There are situations in which these criteria might not be used, but they are unusual, so you should be prepared to defend why you did not include a version of them. Conversely, your project may have one or two criteria unique to your problem. For example, depending on the project, you might also include liberty or security as a primary criterion. See the readings for this week for ideas and guidance.
Whatever criteria you decide on, you should describe them conceptually and detail exactly how you propose to measure each.
Similarly, for those criteria that will be more qualitative, such as the ability to implement the program, you should include the factors you will evaluate. For example, for ease of implementation, you might include (1) the degree of ownership displayed by the staff who will implement, (2) the complexity of the new program in terms of the number of rules and regulations that need to be promulgated; (3) the number of agencies that need to be involved and; (4) whether or not the program is so large that it needs to be phased in over time.
Operationalizing Criteria
Now that you have the client's goals mapped out, it is time to plan how you will operationalize them. It’s always a good idea to look at the literature to see what criteria others used and how they have measured (operationalized) them.

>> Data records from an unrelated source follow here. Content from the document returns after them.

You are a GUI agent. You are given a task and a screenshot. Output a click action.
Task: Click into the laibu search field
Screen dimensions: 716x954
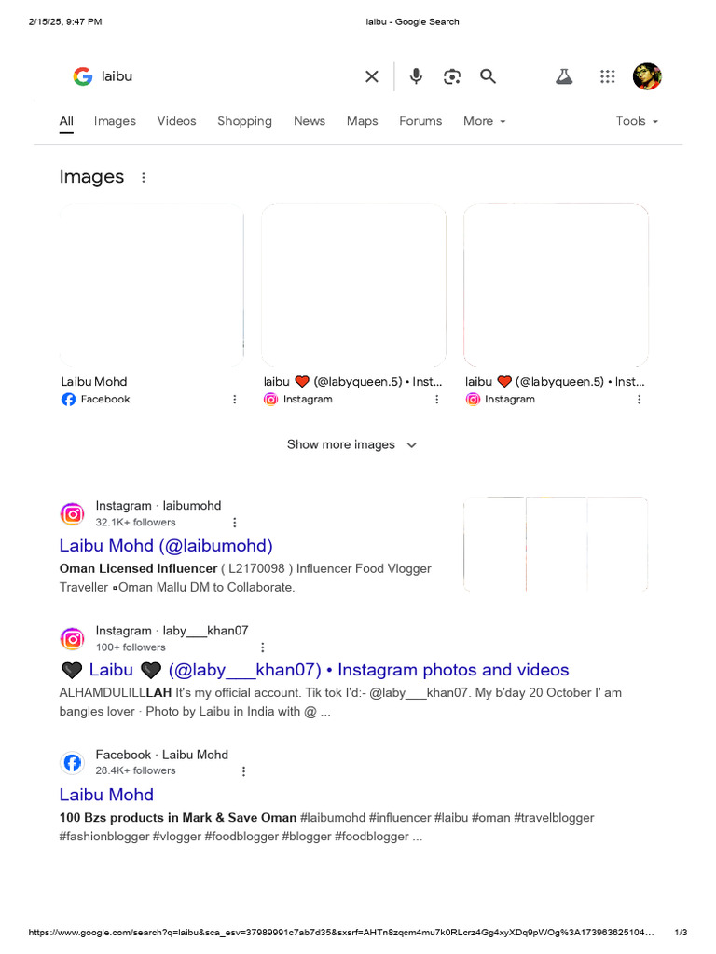point(224,76)
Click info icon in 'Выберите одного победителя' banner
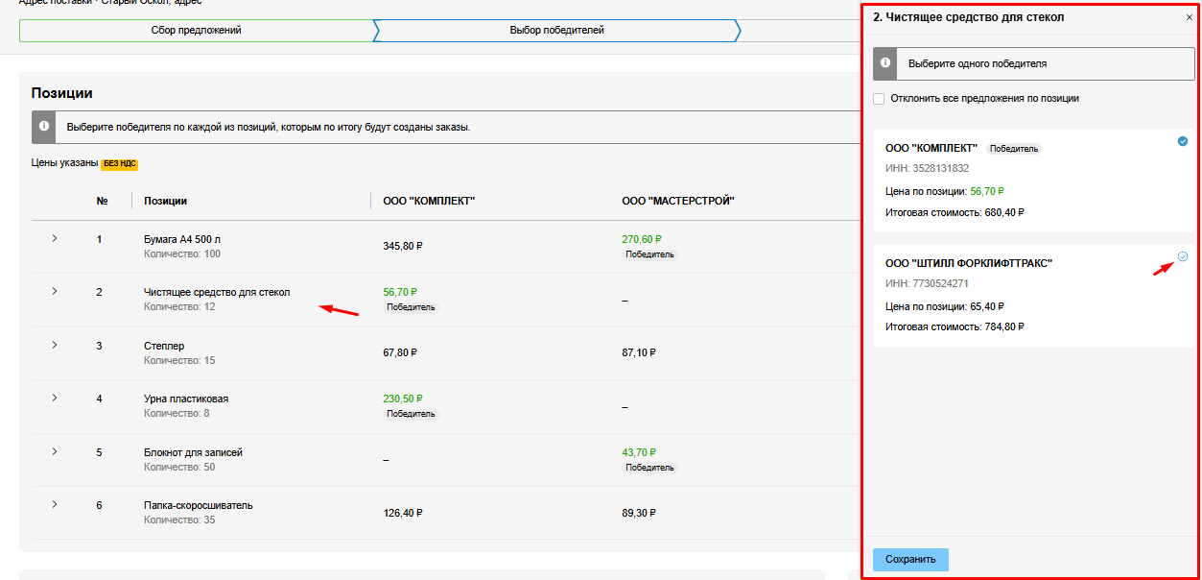This screenshot has width=1202, height=580. point(885,63)
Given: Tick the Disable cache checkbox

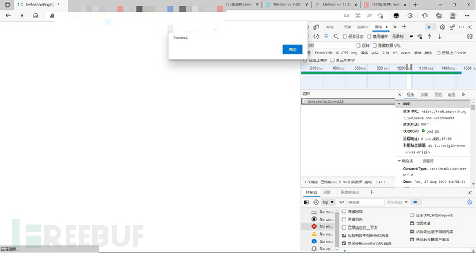Looking at the screenshot, I should pyautogui.click(x=369, y=37).
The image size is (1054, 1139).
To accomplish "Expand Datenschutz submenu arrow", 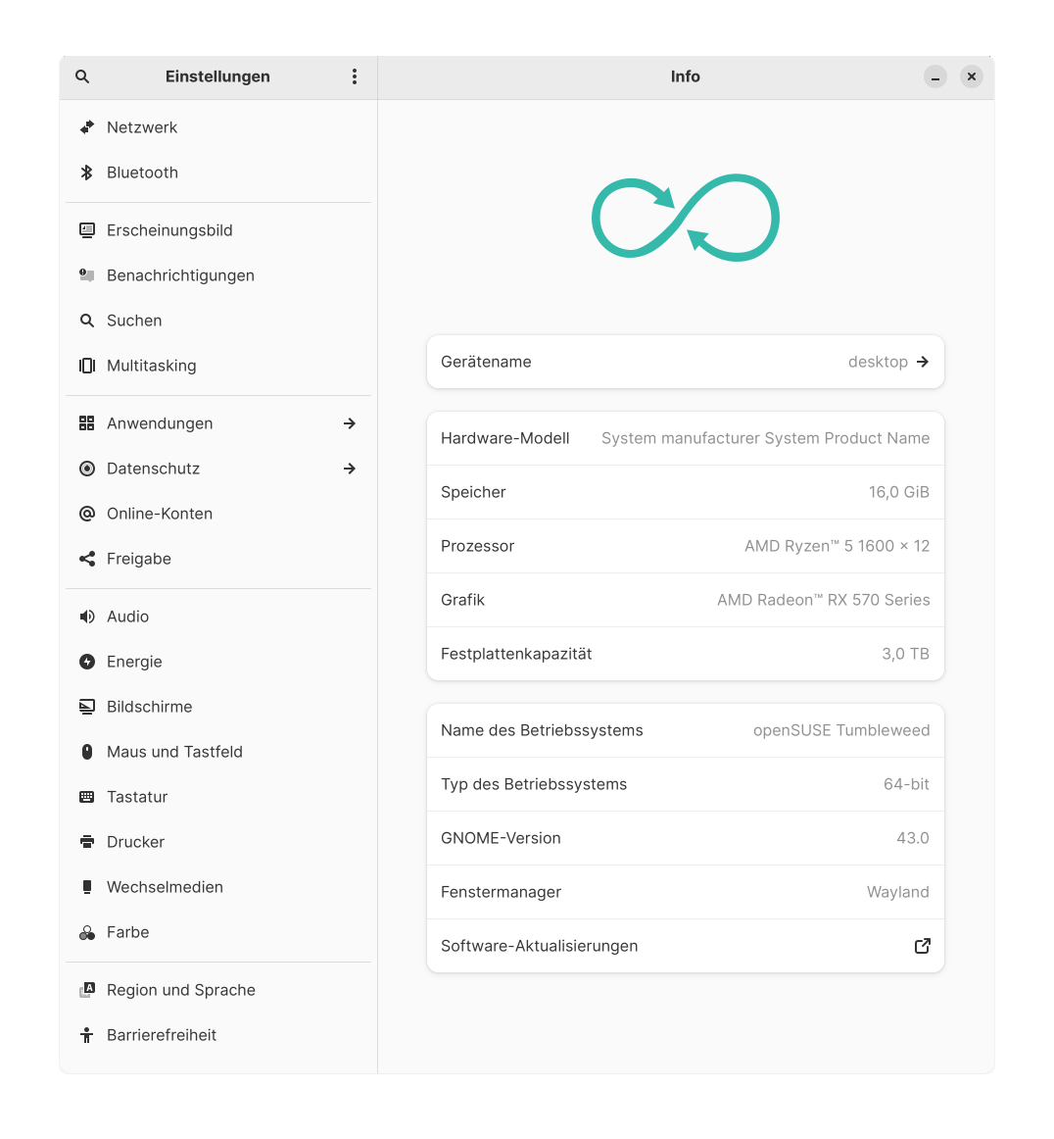I will click(x=349, y=469).
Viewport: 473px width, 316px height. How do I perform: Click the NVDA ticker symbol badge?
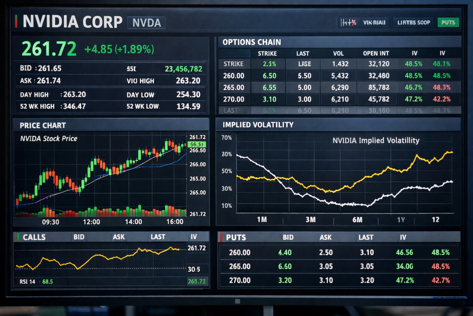pyautogui.click(x=146, y=23)
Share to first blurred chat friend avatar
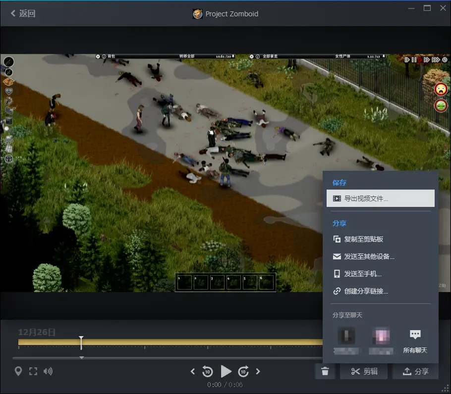The height and width of the screenshot is (394, 451). pyautogui.click(x=346, y=337)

For a public health example, if the problem is high obesity rates, then a criterion might be effectiveness: do the alternatives reduce obesity rates? To measure this, you would need to discuss how obesity is measured (BMI, obesity ranges, weight in kilograms?), over which populations (children, adults?), and where the data will come from (survey data, medical records, sample on the street?). The same applies to the cost. This means defining all the costs you will include in the analysis. The more specific, the better, as you will need to estimate total costs when you do the analysis.
To use an environmental example, if the problem is the consumption of clean water, then you need to know if the water is cleaner and if people are actually drinking the clean water. Suppose the project is implemented by external partners that locals do not trust (e.g. national government or NGOs). In that case, people might not actually drink clean water, even if it’s available. Make sure your criteria capture the outcome of interest, in this case, consumption of a good, not just provision.
Task
In 1.5-2 single-spaced pages (acceptable if you need more pages), create specific and detailed criteria that will enable you to conduct a thorough analysis of the findings assignment. Have as many criteria as you can think of, then we will work on keeping the few relevant ones.
In this document, you will provide for each criteria.
- Name of criteria
- Description which includes:
- Motivation (i.e. why do we care about this criteria, or who cares, etc.)
- What it is
- What is the “weight” you will put to these criteria and why.
- Operationalization:
- How do you plan to measure things:
- If it's numbers or points, what do these mean?
- If it cost, what are you going to account for and how? Where will you get stats from
Notes
- The various criteria provide multiple, distinct, and logical criteria. The particular part is important; sometimes, one criterion has information about another. We don’t want to double-account.
- Sometimes, if one criterion is cost and the other is effectiveness ratio, it is better to have one criterion called cost-effectiveness.
- A succinct and readily explained connection between the criteria and problem.
- Criteria may change as you evaluate each alternative, and notice that you may need other criteria to differentiate alternatives. That's ok and normal. Don't think you are stuck with the current options.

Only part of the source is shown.